## Selected extract
Oil and gas air pollution in the U.S. linked to tens of thousands of early deaths, study finds
Air pollution from U.S. oil and gas activity contributed to an estimated 91,000 premature deaths in 2017, with minority communities facing the heaviest health burdens, according to new peer-reviewed research.
Sharon Udasin reports for The Hill.
In short:
- The study found that nearly 90% of childhood asthma cases tied to nitrogen dioxide came from oil and gas operations.
- The end-use phase of oil and gas — including residential, commercial, and industrial combustion — caused 96% of the health burden.
- Native American and Hispanic communities were most impacted by early stages of fossil fuel development, while Black and Asian communities bore the brunt of downstream and consumer use pollution.
Key quote:
“These communities are already aware of this unjust exposure and the disproportionately large health burdens they experience.”

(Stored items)
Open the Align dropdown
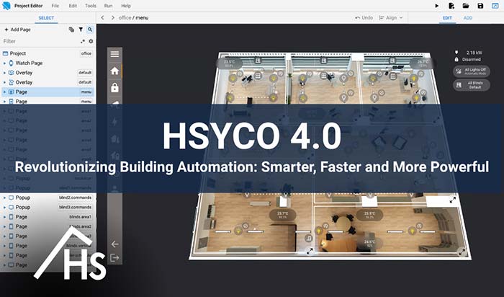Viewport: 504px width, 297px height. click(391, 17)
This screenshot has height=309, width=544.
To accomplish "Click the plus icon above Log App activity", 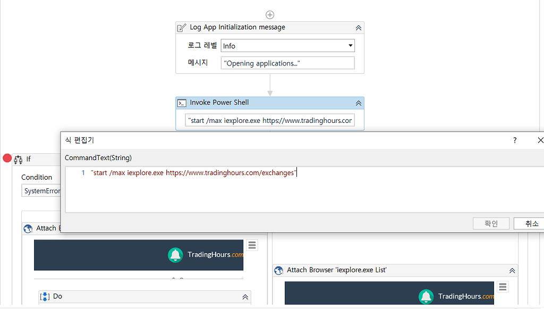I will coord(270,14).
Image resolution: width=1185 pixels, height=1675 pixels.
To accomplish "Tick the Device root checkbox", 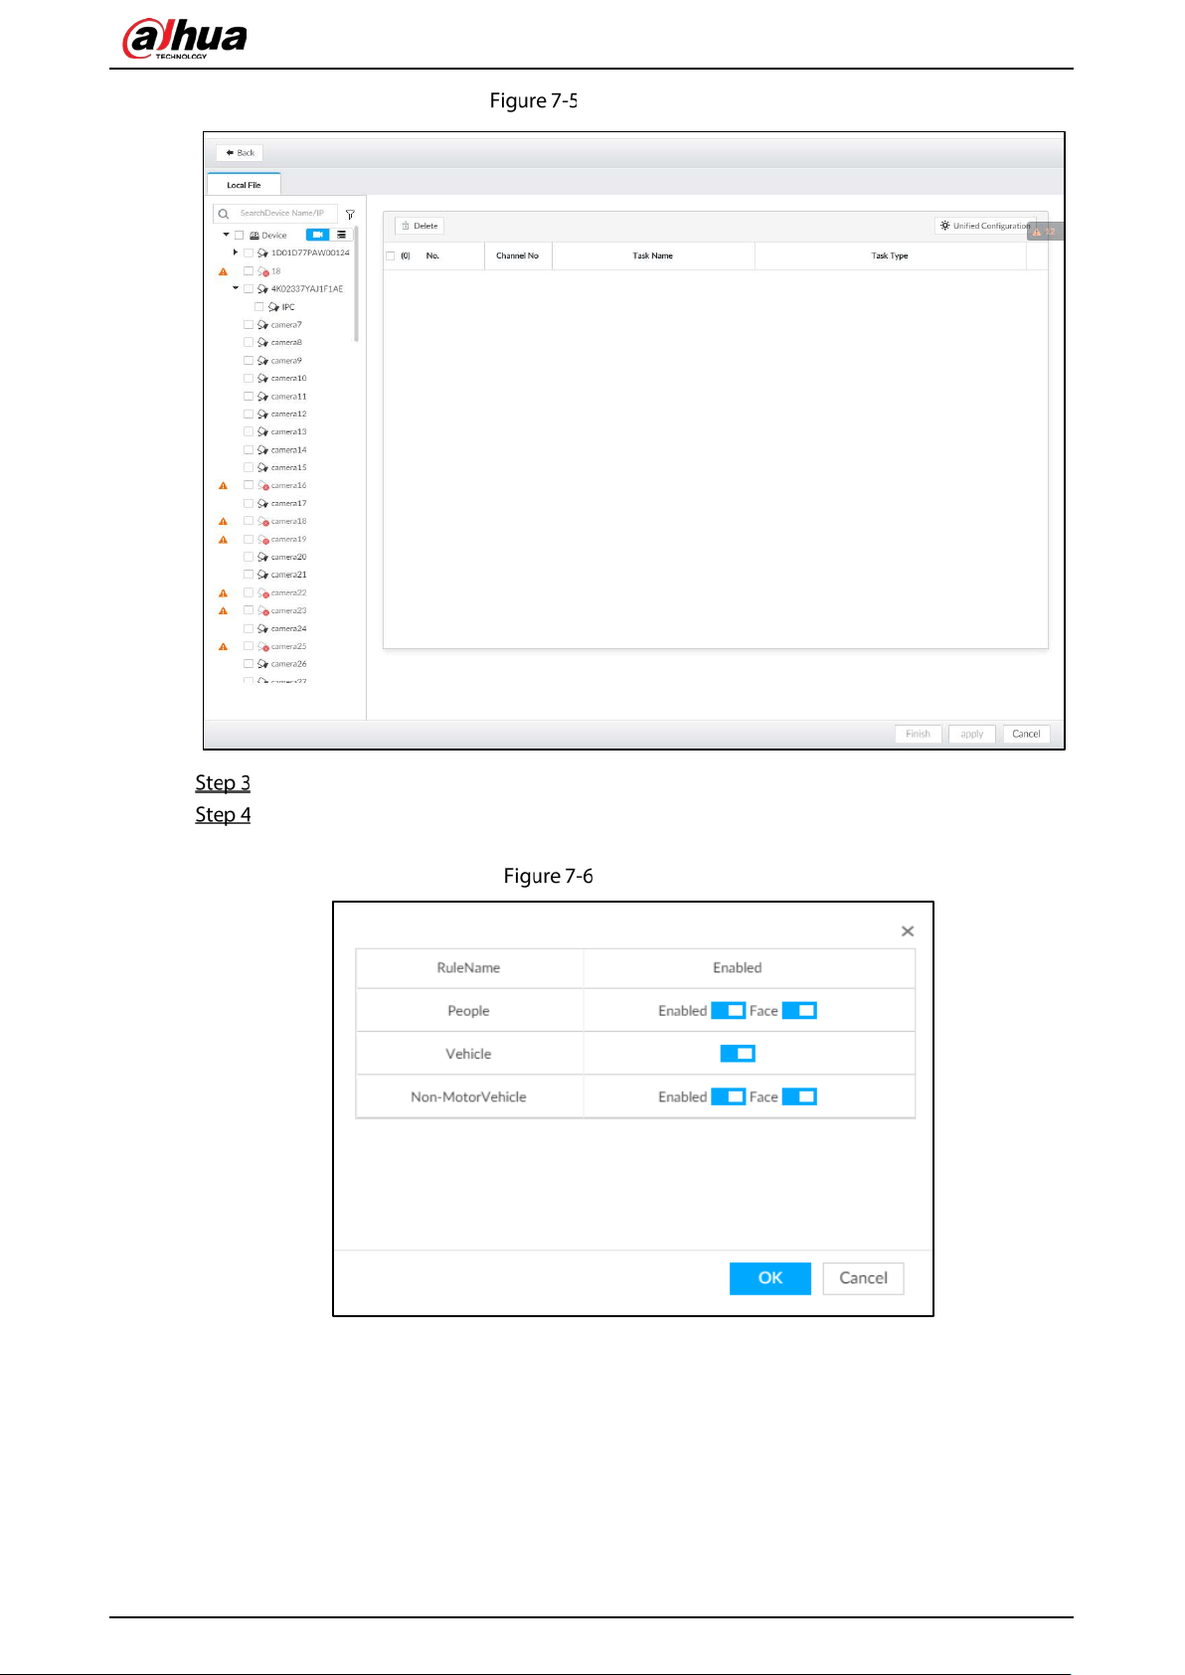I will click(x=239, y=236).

## Assignment A
Copy word for word the part of the oil and gas pollution summary that starts at the words "- Native American" and ends after the words "consumer use pollution.".
## Assignment B
According to the oil and gas pollution summary, how many premature deaths in 2017 did U.S. oil and gas air pollution contribute to?
## Assignment C
Say whether each statement agrees with the oil and gas pollution summary, answering yes or no and quoting the words that decide it: (i) The end-use phase of oil and gas caused most of the health burden. (ii) Black and Asian communities were most impacted by early stages of fossil fuel development. (iii) About half of the childhood asthma cases tied to nitrogen dioxide came from oil and gas operations.

## Solution A
- Native American and Hispanic communities were most impacted by early stages of fossil fuel development, while Black and Asian communities bore the brunt of downstream and consumer use pollution.

## Solution B
An estimated 91,000.

## Solution C
(i) Yes: "caused 96% of the health burden."
(ii) No: "Native American and Hispanic communities were most impacted by early stages of fossil fuel development."
(iii) No: "nearly 90% of childhood asthma cases tied to nitrogen dioxide came from oil and gas operations."